I think it has made me a better dad for my daughter.  I think I am setting a good example for her.  I know that we can do many things together now that were just out of the question before.  I also think that it has helped me in my career.  I have more energy, and I know that makes me a better and more productive employee.  Lastly, it has helped me with my own self-image.  I think it will take some time, but I know I feel better about myself than I did at almost 600 pounds.  That negative self-image is hard to let go of.  It is something that I work on all the time.  I think a lot of people who were extremely overweight fight that particular battle.
Did you ever think you'd be where you are today?

Well to be honest, no.  I had tried to lose weight before, but I never really changed my lifestyle.  I had resigned myself that I was going to be out of shape and overweight for the rest of my life.  May of 2004 was really a wake up call for me.  I knew that I had to change and that I was willing to do what I needed to do to make it happen.

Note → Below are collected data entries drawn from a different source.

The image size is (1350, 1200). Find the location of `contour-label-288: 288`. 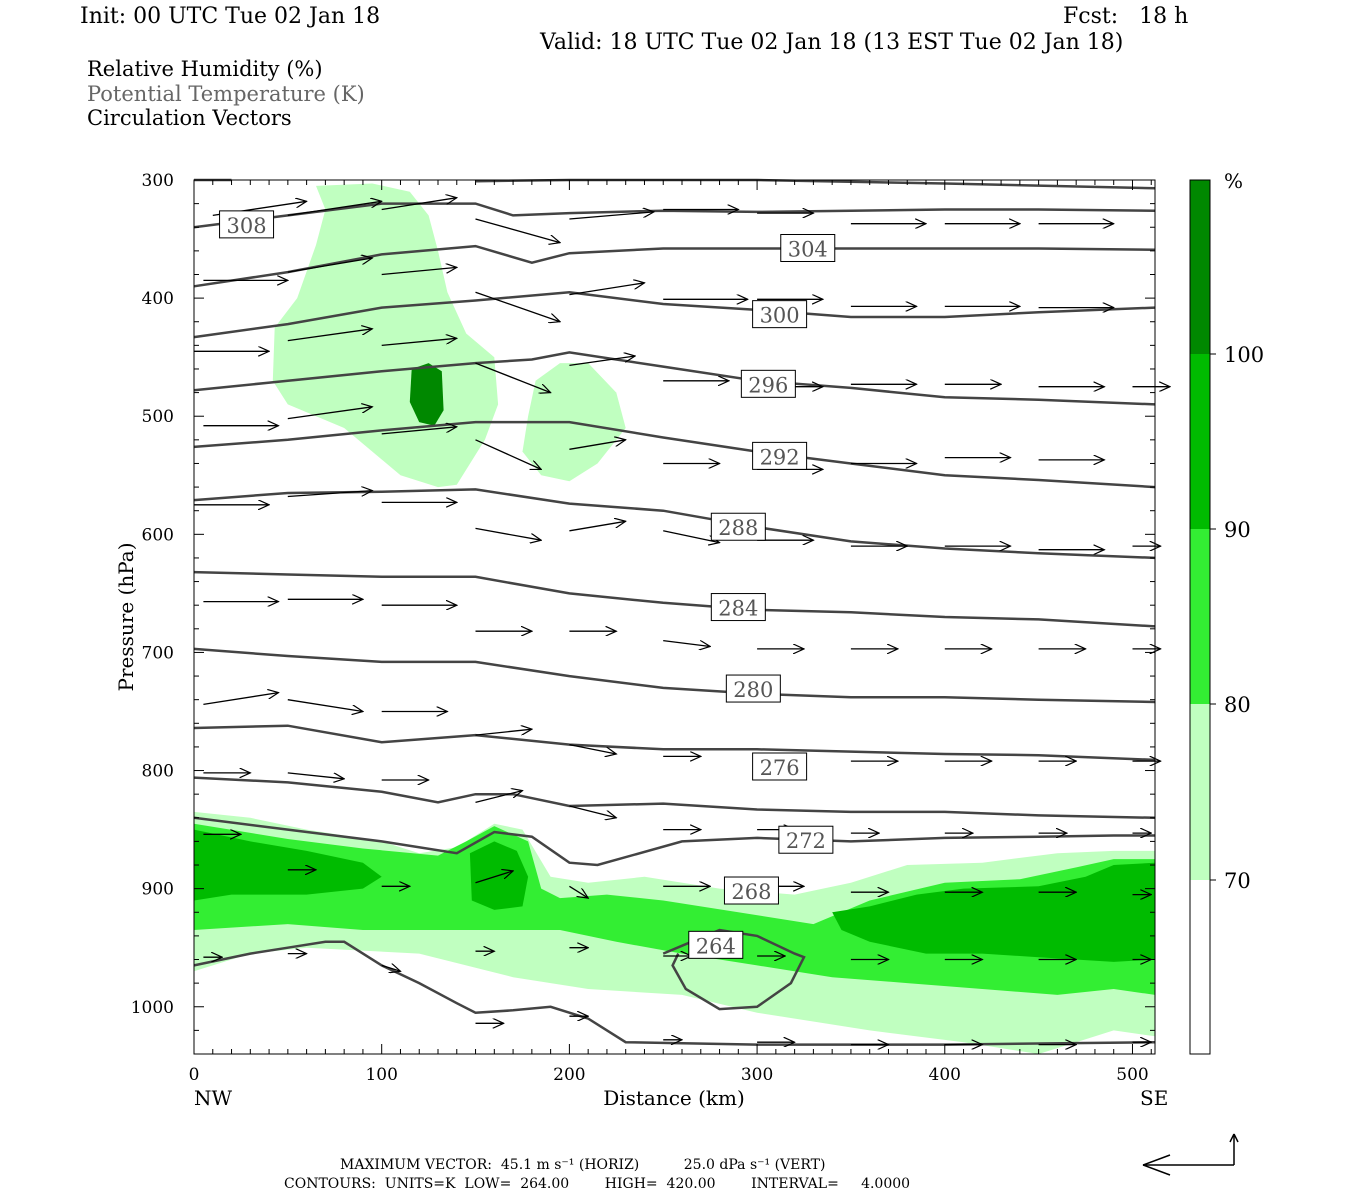

contour-label-288: 288 is located at coordinates (738, 528).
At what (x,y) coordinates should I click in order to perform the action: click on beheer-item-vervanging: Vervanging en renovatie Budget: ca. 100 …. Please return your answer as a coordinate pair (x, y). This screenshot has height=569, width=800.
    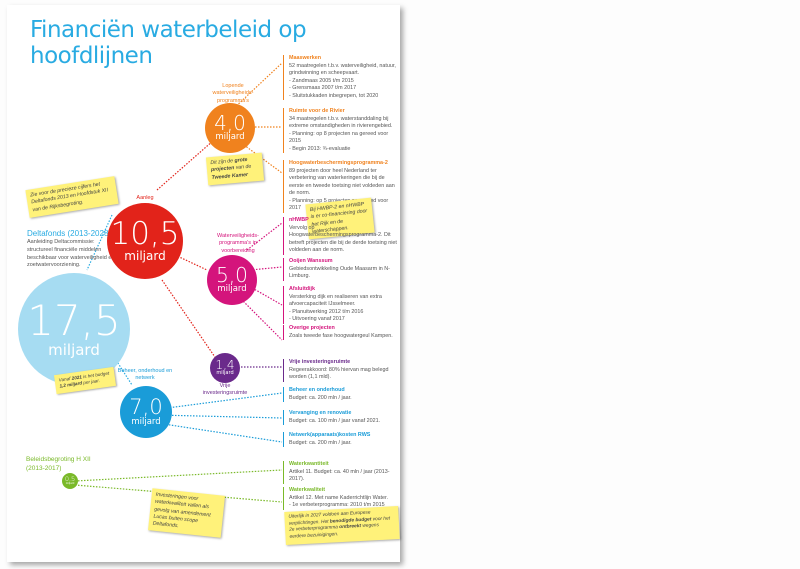
    Looking at the image, I should click on (341, 418).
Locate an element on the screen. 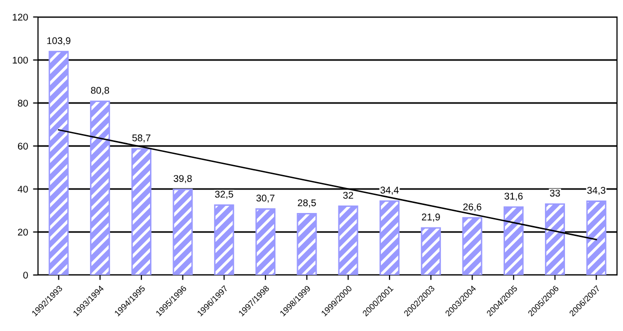  data-label: 34,4 is located at coordinates (390, 190).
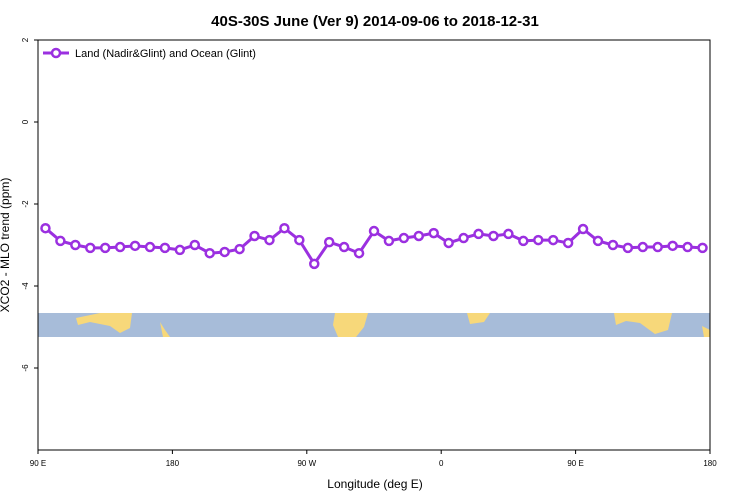  Describe the element at coordinates (26, 122) in the screenshot. I see `y-tick-label: 0` at that location.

What are your future goals?

I have a lot of them now.  First and foremost, I want to be the best dad for Katy that I can be.  This experience has really changed my outlook on life.  I would like to help others escape from morbid obesity.  I am not sure what the best way to do that is.  I am the IT manager at a genetics testing company.  I don't know if I should just continue to help people on the message boards, try to write a book (donating some of the proceeds to fight obesity), or if I should try to change careers to help people full time.  I know that I am very passionate about helping people – especially young people – get fit and healthy.  I also have two physical goals that I want to achieve.  I want to participate in a bike race called the MS 150.  I don't care if I am the last biker across the line – I want to ride in that charity event.  The second physical goal I have is to hike up Long's Peak in Colorado.  Now, I want to be clear that it is one of those hike up the mountain kind of things – not the ropes climbing gear like you see in the movies.  I am not quite that ambitious.  A friend of mine made the hike last year and I really want to hike to the top myself.  I think getting to the top of Long's Peak will be a perfect parallel to the challenge of losing over 300 pounds.
Do you have any advice for others who would like to lose weight?

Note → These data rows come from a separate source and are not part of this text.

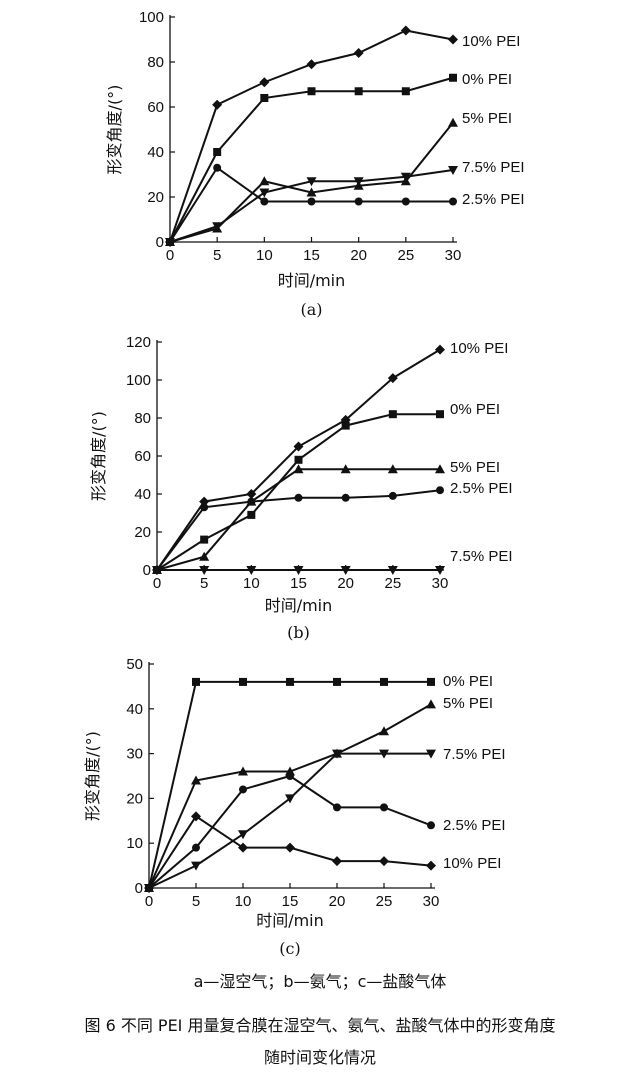 The height and width of the screenshot is (1074, 640). I want to click on figure-caption-line2: 随时间变化情况, so click(320, 1058).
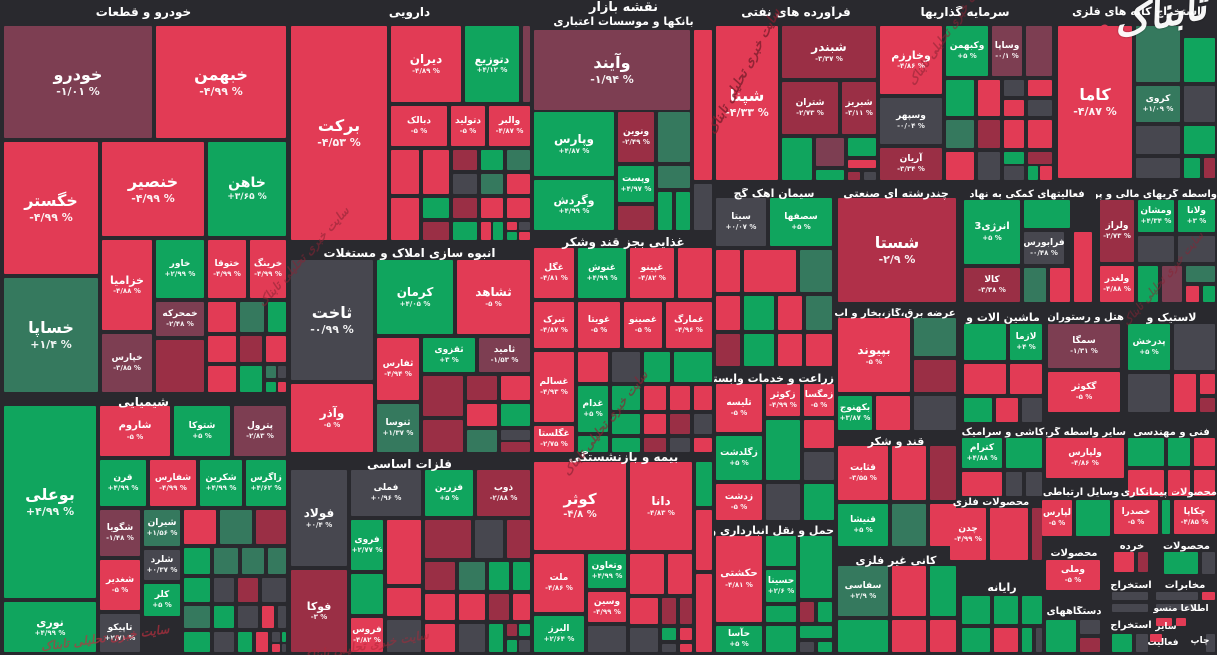 The width and height of the screenshot is (1217, 655). Describe the element at coordinates (367, 635) in the screenshot. I see `stock-tile-فروس: فروس -۴/۸۲ %` at that location.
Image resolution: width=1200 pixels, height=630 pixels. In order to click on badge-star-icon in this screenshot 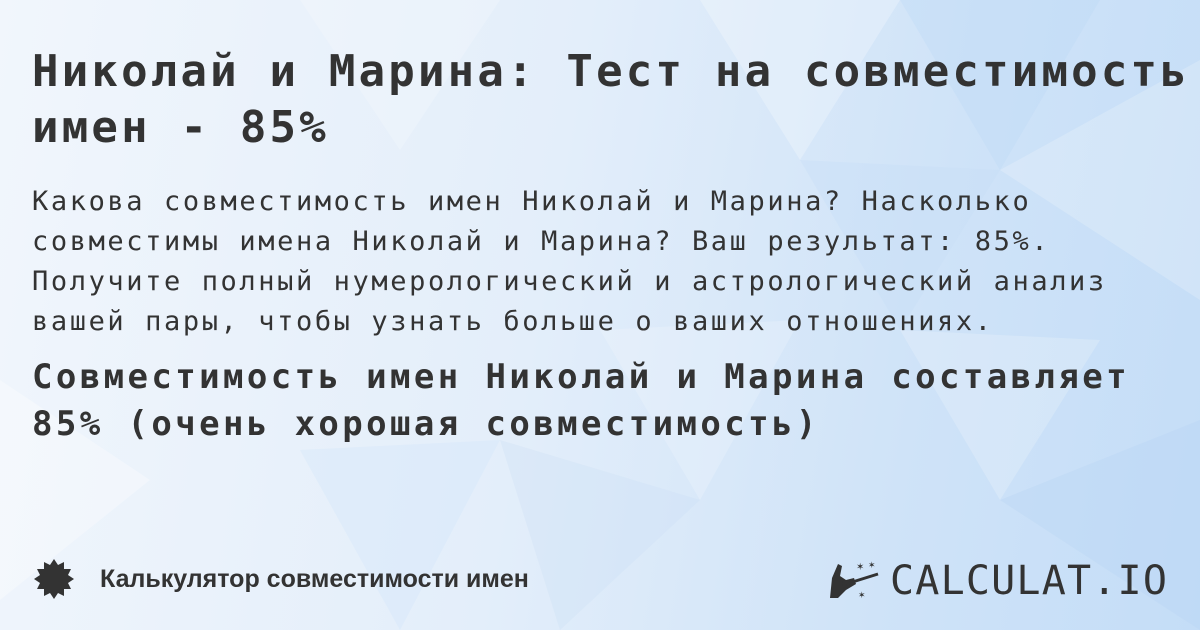, I will do `click(54, 579)`.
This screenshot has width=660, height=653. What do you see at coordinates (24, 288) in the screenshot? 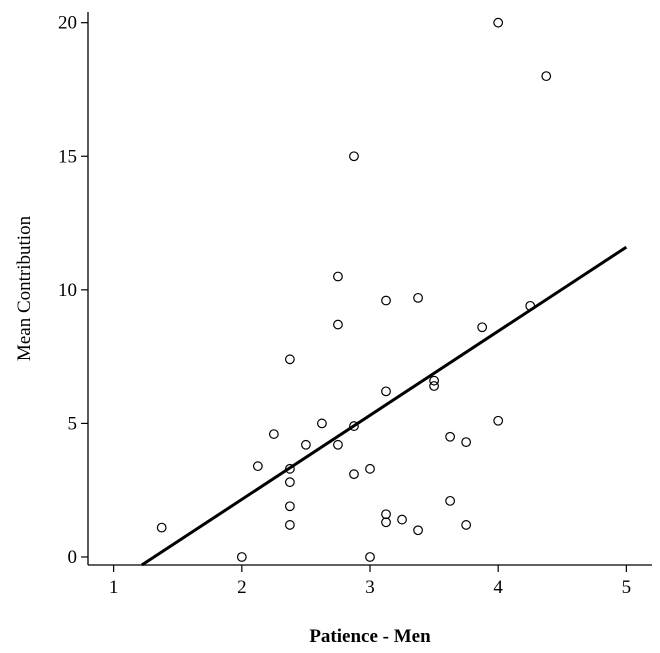
I see `y-axis-title: Mean Contribution` at bounding box center [24, 288].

Know that you can do it.  It is not a question of willpower.  I have none of that.  It is a question of willingness.  What are you willing to do to reach your goals?  No matter what your situation, no matter what your history – you can be successful and improve your health and physical fitness.  You can never be defeated until you quit.  Every meal, every day is a chance to eat healthy.  Every day is yours to make the choice to exercise and be physically active.  I hope that my story can help inspire others.

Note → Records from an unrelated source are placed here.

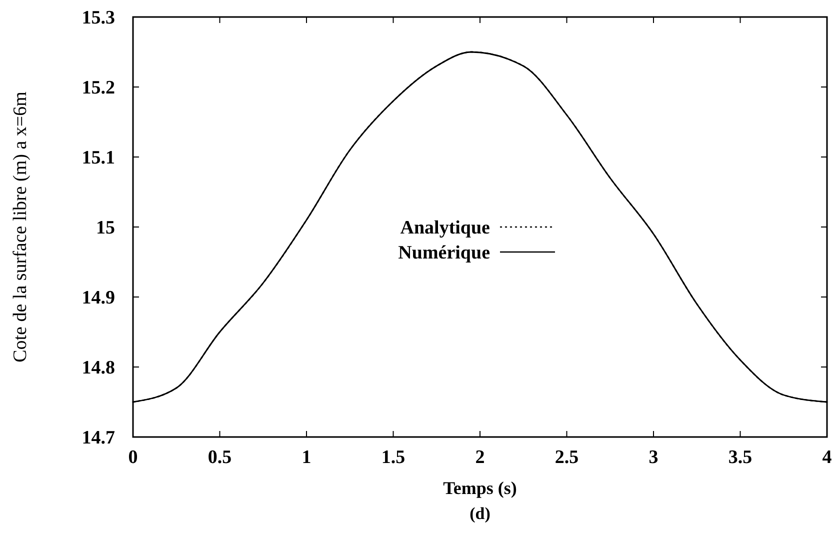 Image resolution: width=839 pixels, height=541 pixels. Describe the element at coordinates (220, 458) in the screenshot. I see `x-tick-label: 0.5` at that location.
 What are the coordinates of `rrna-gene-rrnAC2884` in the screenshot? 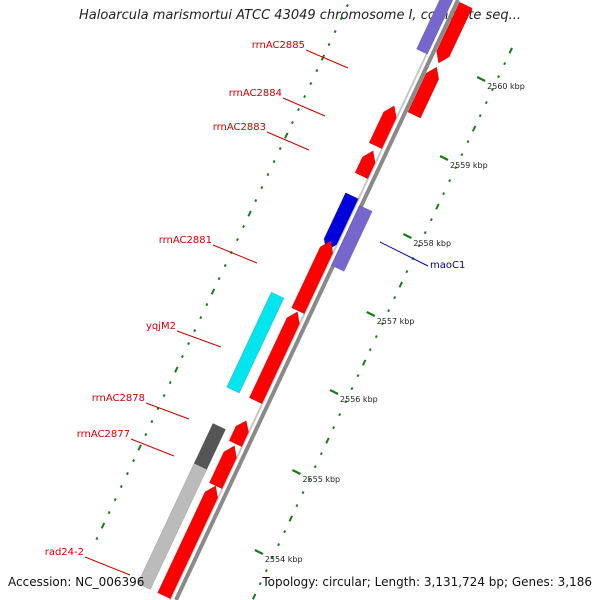 It's located at (424, 92).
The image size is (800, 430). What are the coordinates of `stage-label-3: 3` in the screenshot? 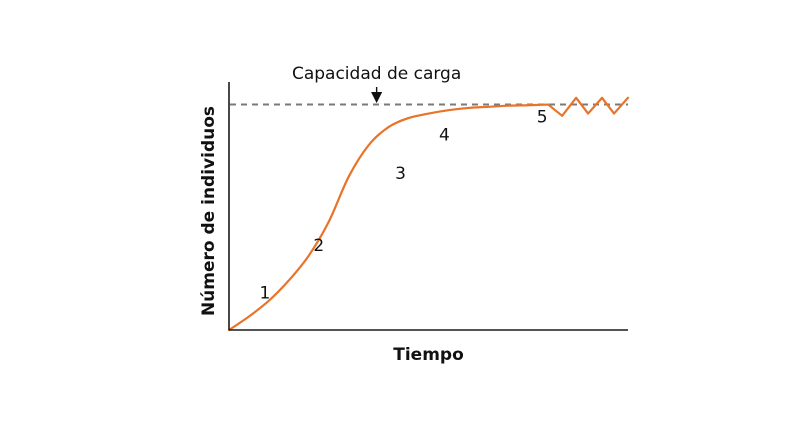 It's located at (400, 174).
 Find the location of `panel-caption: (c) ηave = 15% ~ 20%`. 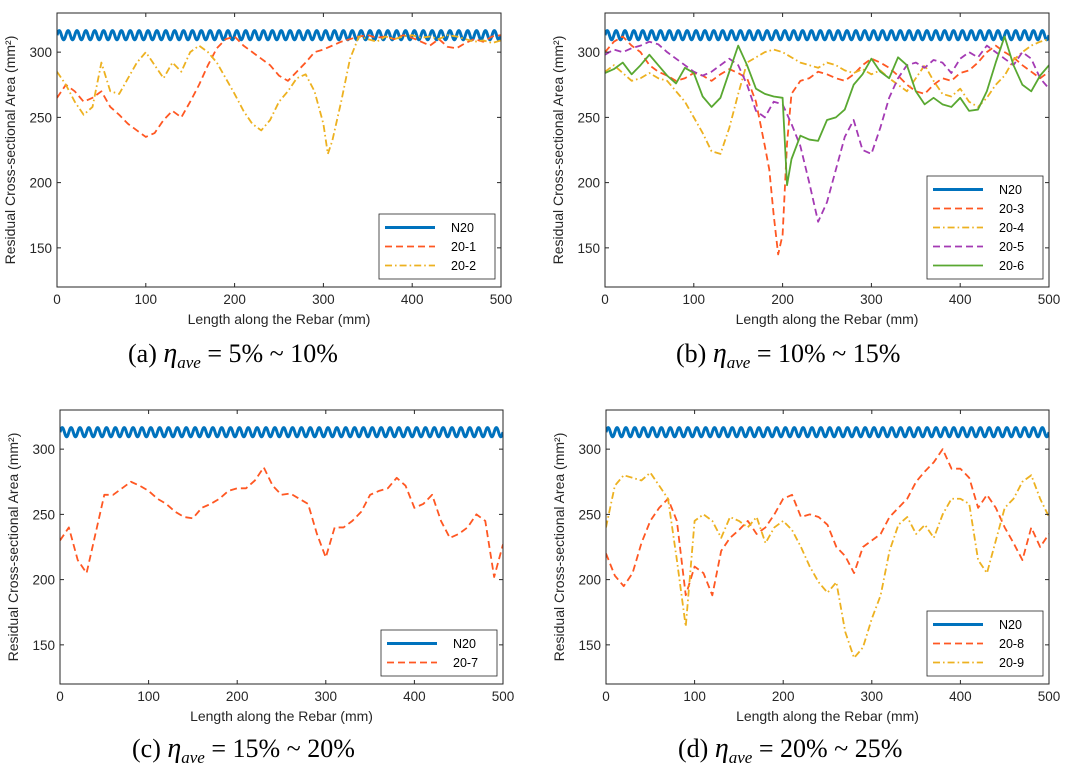

panel-caption: (c) ηave = 15% ~ 20% is located at coordinates (244, 750).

You know who inspires me?  It is the 70 plus year olds I see at the gym day in and day out making sure they have the best quality of life they can have.  It is my Mom and Dad who are in their early 80's and late 70's (respectively) and who exercise consistently to stay healthy and active.  It is the guy at my gym who lost both of his legs.  He works out at the gym on his prosthetic legs.  Did you hear what I said?  He works out on prosthetic legs!  He can out-do me on the elliptical trainer!  How easy would it have been for him to say, "Look what happened to me.  I give up."?  Every day that I see him at the gym screams defiance to any limitations we might put on ourselves.  You can do it, I know you can.  If I can help you in any way, you can find me on the discussion forum at MyFoodDiary.com.